A fine Man of Law did come out of the Strand,
To plead his own Cause with his Fee in his Hand;
He made a brave Motion but that would not do,        15
For I did dismiss him, and Nonsuit him too.
  My thing is my own, and I’ll keep it so still,
  Yet other young Lasses may do what they will.
 
Next came a young Fellow, a notable Spark,
(With Green Bag and Inkhorn, a Justice’s Clark)        20
He pull’d out his Warrant to make all appear,
But I sent him away with a Flea in his Ear.
  My thing is my own, and I’ll keep it so still,
  Yet other young Lasses may do what they will.
 
A Master of Music came with an intent,        25
To give me a Lesson on my Instrument,
I thank’d him for nothing, but bid him be gone,
For my little Fiddle should not be played on.
  My thing is my own, and I’ll keep it so still,
  Yet other young Lasses may do what they will.        30
 
An Usurer came with abundance of Cash,
But I had no mind to come under his Lash,
He proffered me Jewels, and great store of Gold,
But I would not Mortgage my little Free-hold.
  My thing is my own, and I’ll keep it so still,        35
  Yet other young Lasses may do what they will.
 
A blunt Lieutenant surprised my Placket,
And fiercely began to rifle and sack it,
I mustered my Spirits up and became bold,
And forced my Lieutenant to quit his strong hold.        40
  My thing is my own, and I’ll keep it so still,
  Yet other young Lasses may do what they will.
 
A Crafty young Bumpkin that was very rich,
And used with his Bargains to go thro’ stitch,
Did tender a Sum, but it would not avail,        45
That I should admit him my Tenant in tail.

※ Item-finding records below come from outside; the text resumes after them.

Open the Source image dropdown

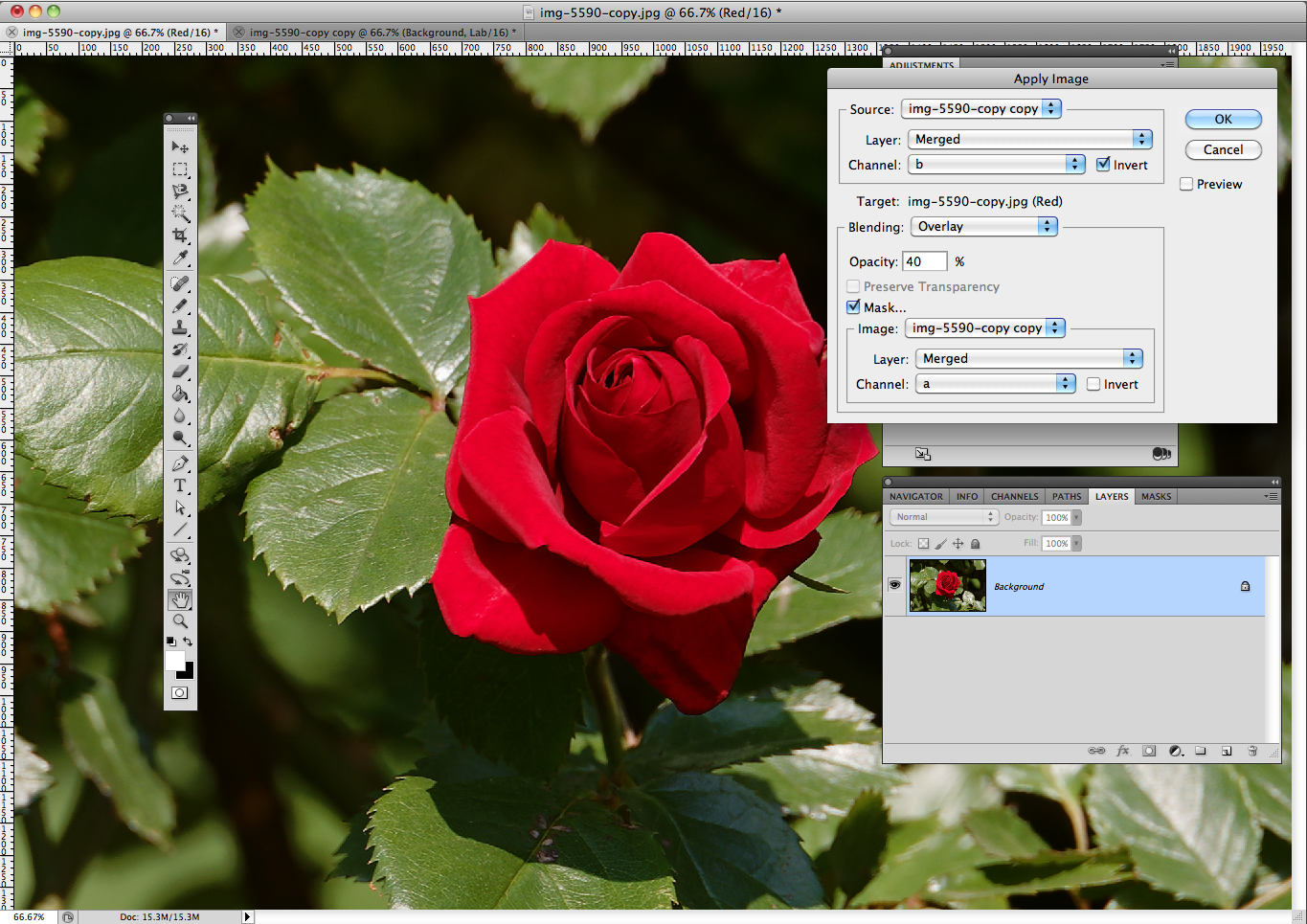pyautogui.click(x=980, y=109)
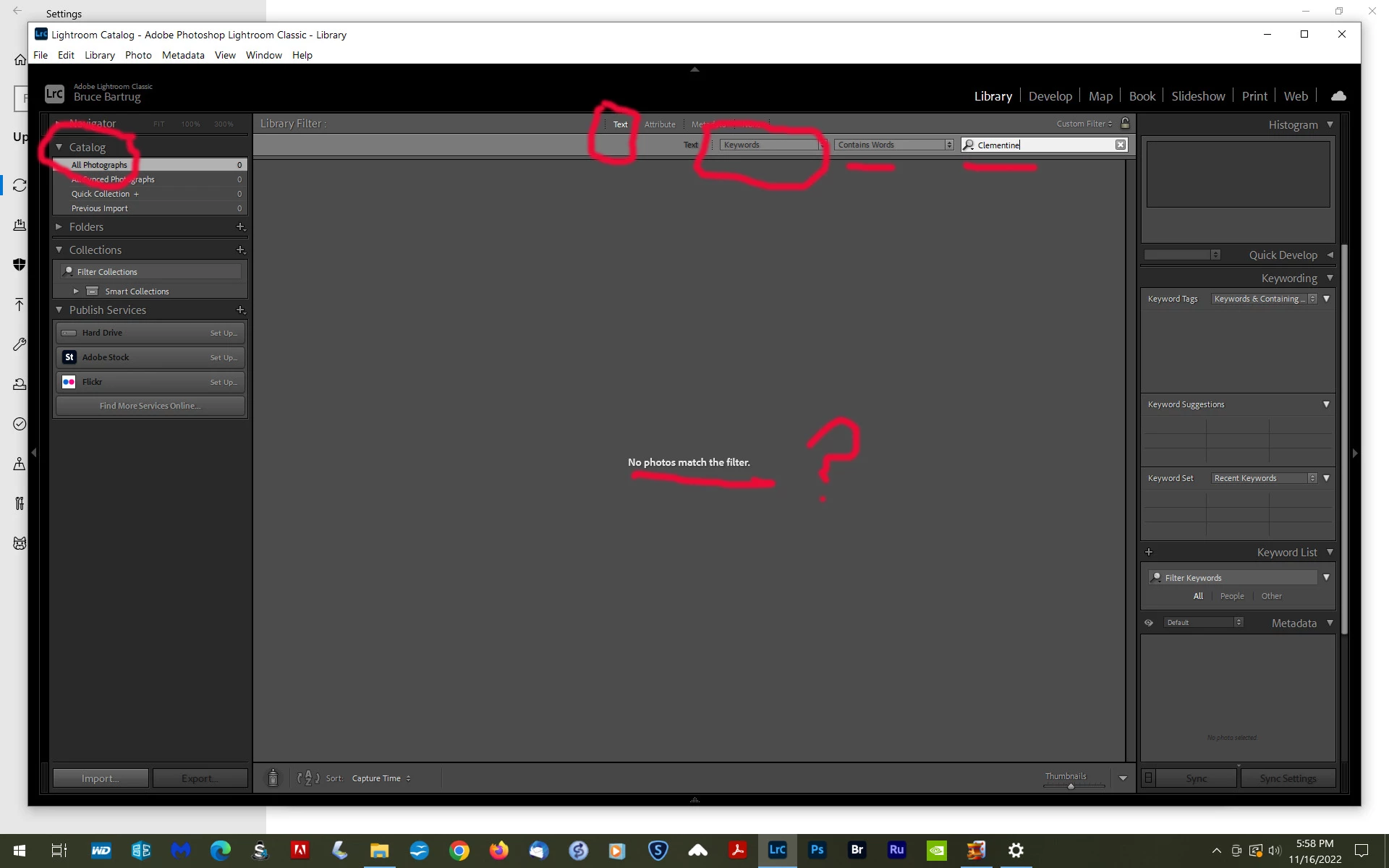Click the Painter spray can tool
The height and width of the screenshot is (868, 1389).
(x=273, y=778)
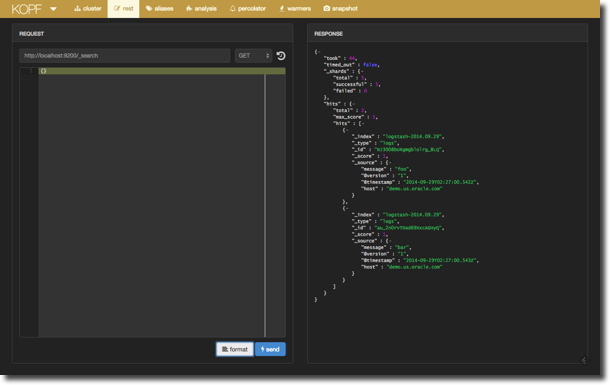Focus the localhost:9200/_search URL field
610x385 pixels.
click(124, 56)
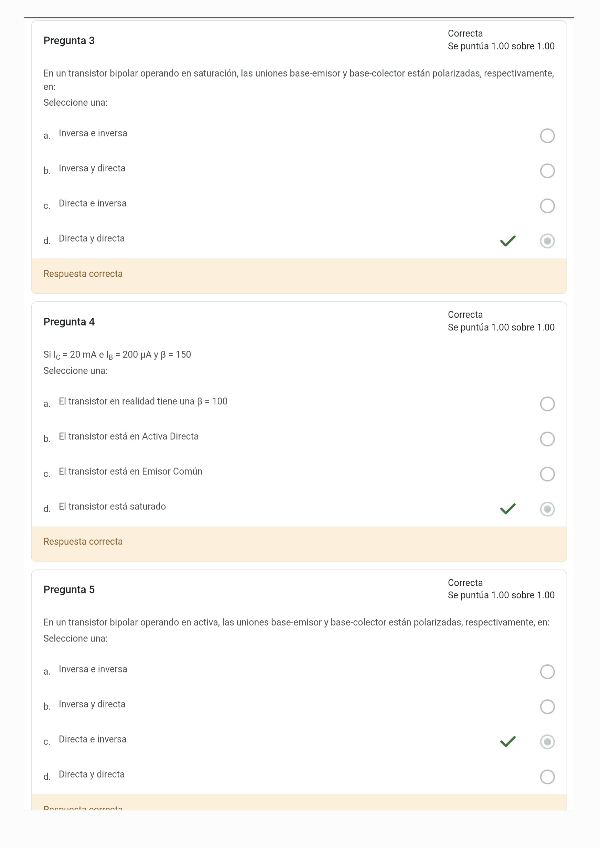Image resolution: width=600 pixels, height=848 pixels.
Task: Click selected radio 'El transistor está saturado'
Action: point(547,509)
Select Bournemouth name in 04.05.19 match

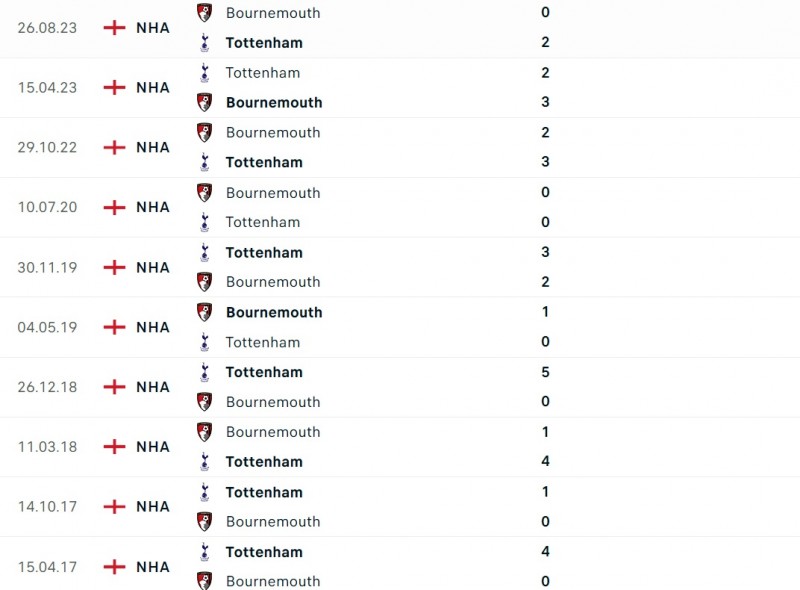click(x=274, y=312)
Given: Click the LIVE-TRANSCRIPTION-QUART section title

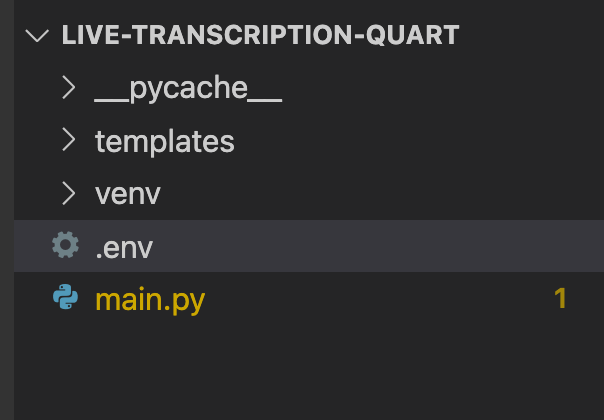Looking at the screenshot, I should pyautogui.click(x=260, y=35).
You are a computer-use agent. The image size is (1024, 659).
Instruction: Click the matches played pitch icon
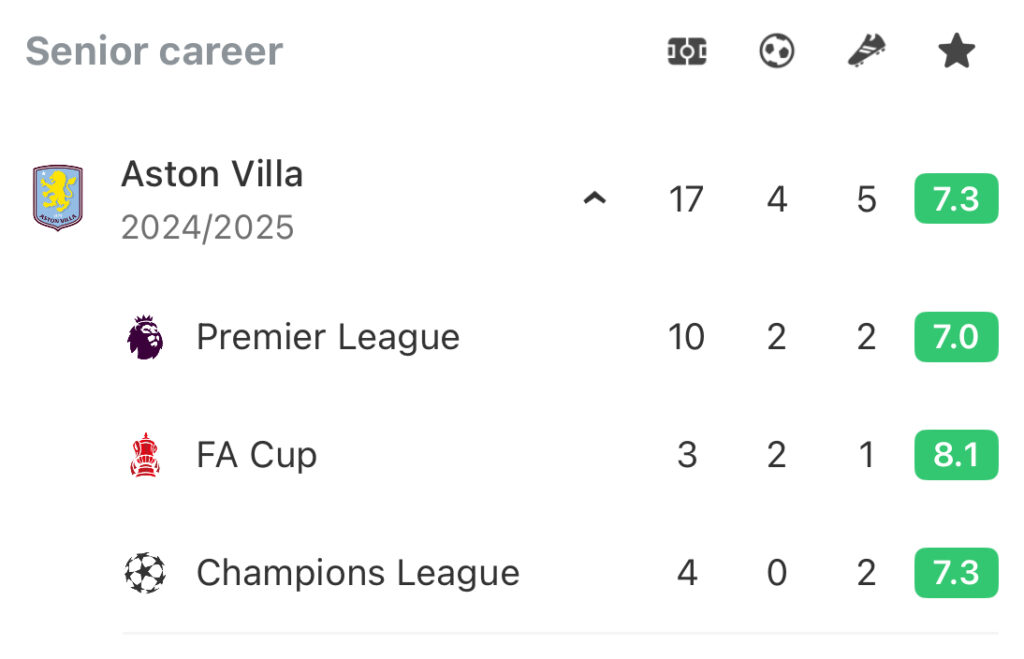pyautogui.click(x=686, y=51)
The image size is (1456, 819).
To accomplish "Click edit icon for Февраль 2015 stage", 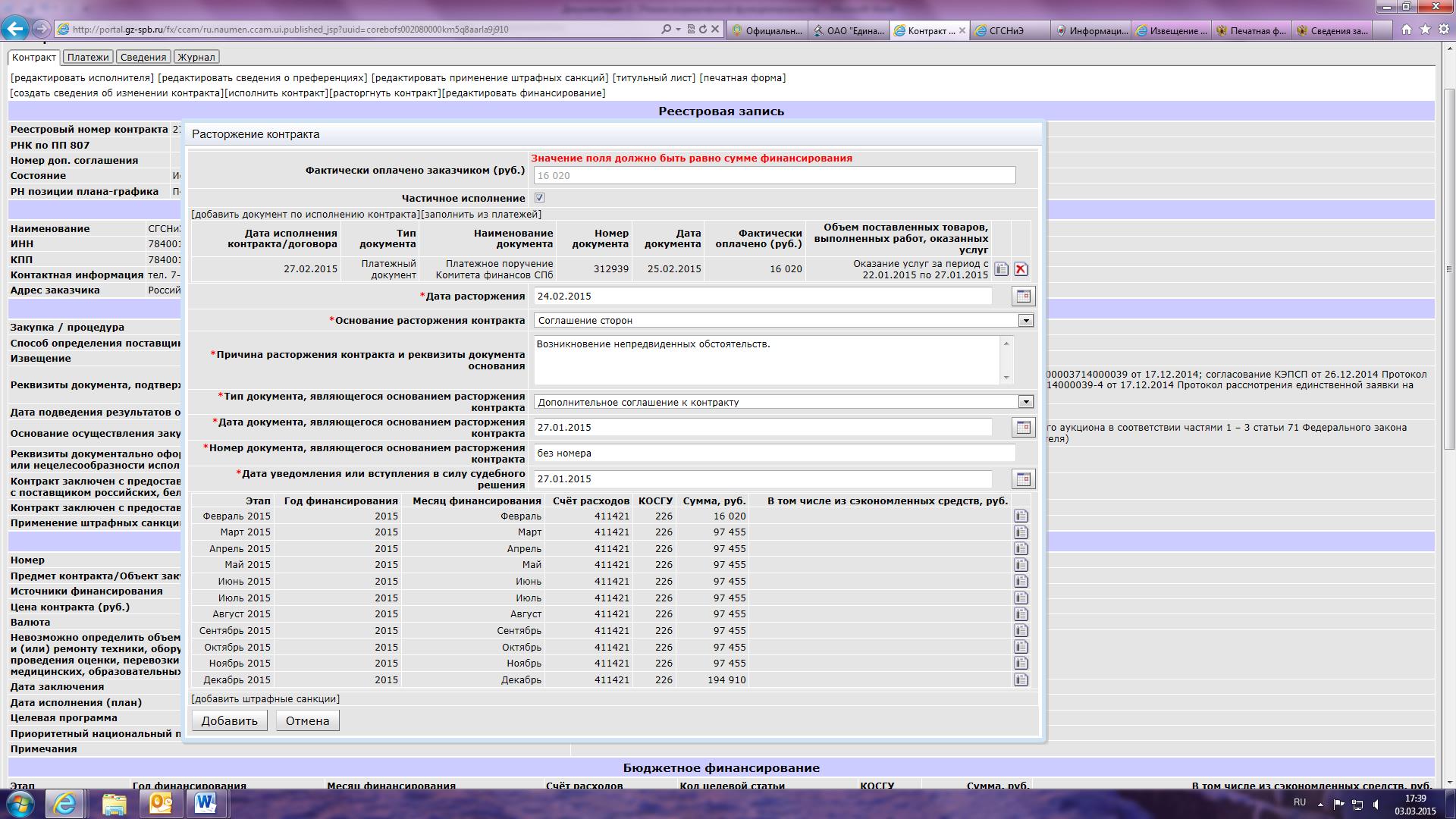I will [x=1021, y=516].
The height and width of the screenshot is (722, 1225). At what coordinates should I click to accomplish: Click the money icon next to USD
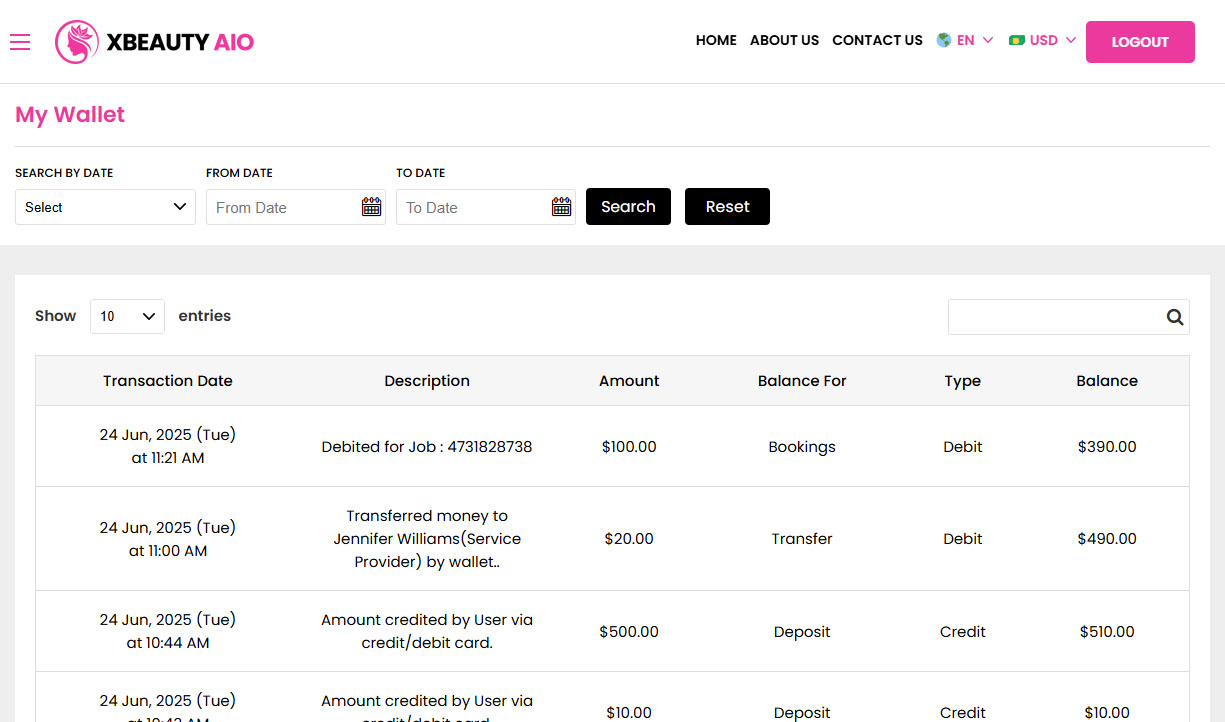1018,40
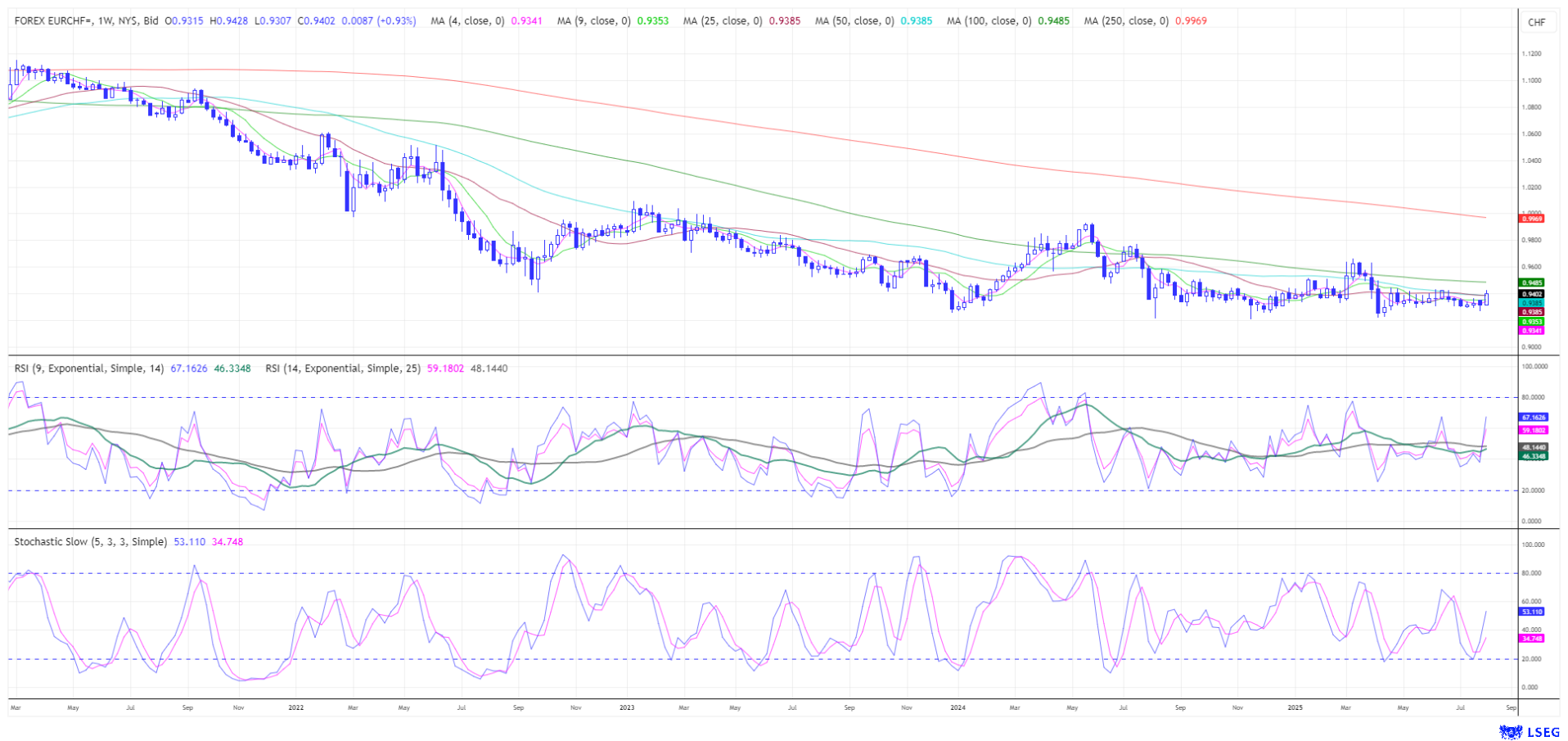Select the MA (4, close, 0) legend

467,20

  My Thing is my own, and I’ll keep it so still,
  Yet other young Lasses may do what they will.
 
A fine dapper Taylor, with a Yard in his Hand,
Did proffer his Service to be at Command,        50
He talked of a slit I had above Knee,
But I’ll have no Tailors to stitch it for me.
  My Thing is my own, and I’ll keep it so still,
  Yet other young Lasses may do what they will.
 
A Gentleman that did talk much of his Grounds,        55
His Horses, his Setting-Dogs, and his Grey-hounds,
Put in for a Course, and used all his Art,
But he mist of the Sport, for Puss would not start.
  My Thing is my own, and I’ll keep it so still,
  Yet other young Lasses may do what they will.        60
 
A pretty young Squire new come to the Town,
To empty his Pockets, and so to go down,
Did proffer a kindness, but I would have none,
The same that he used to his Mother’s Maid Joan.
  My Thing is my own, and I’ll keep it so still,        65
  Yet other young Lasses may do what they will.
 
Now here I could reckon a hundred and more,
Besides all the Gamesters recited before,
That made their addresses in hopes of a snap
But as young as I was, I understood Trap.        70
  My thing is my own, and I’ll keep it so still,
  Until I be Married, say Men what they will.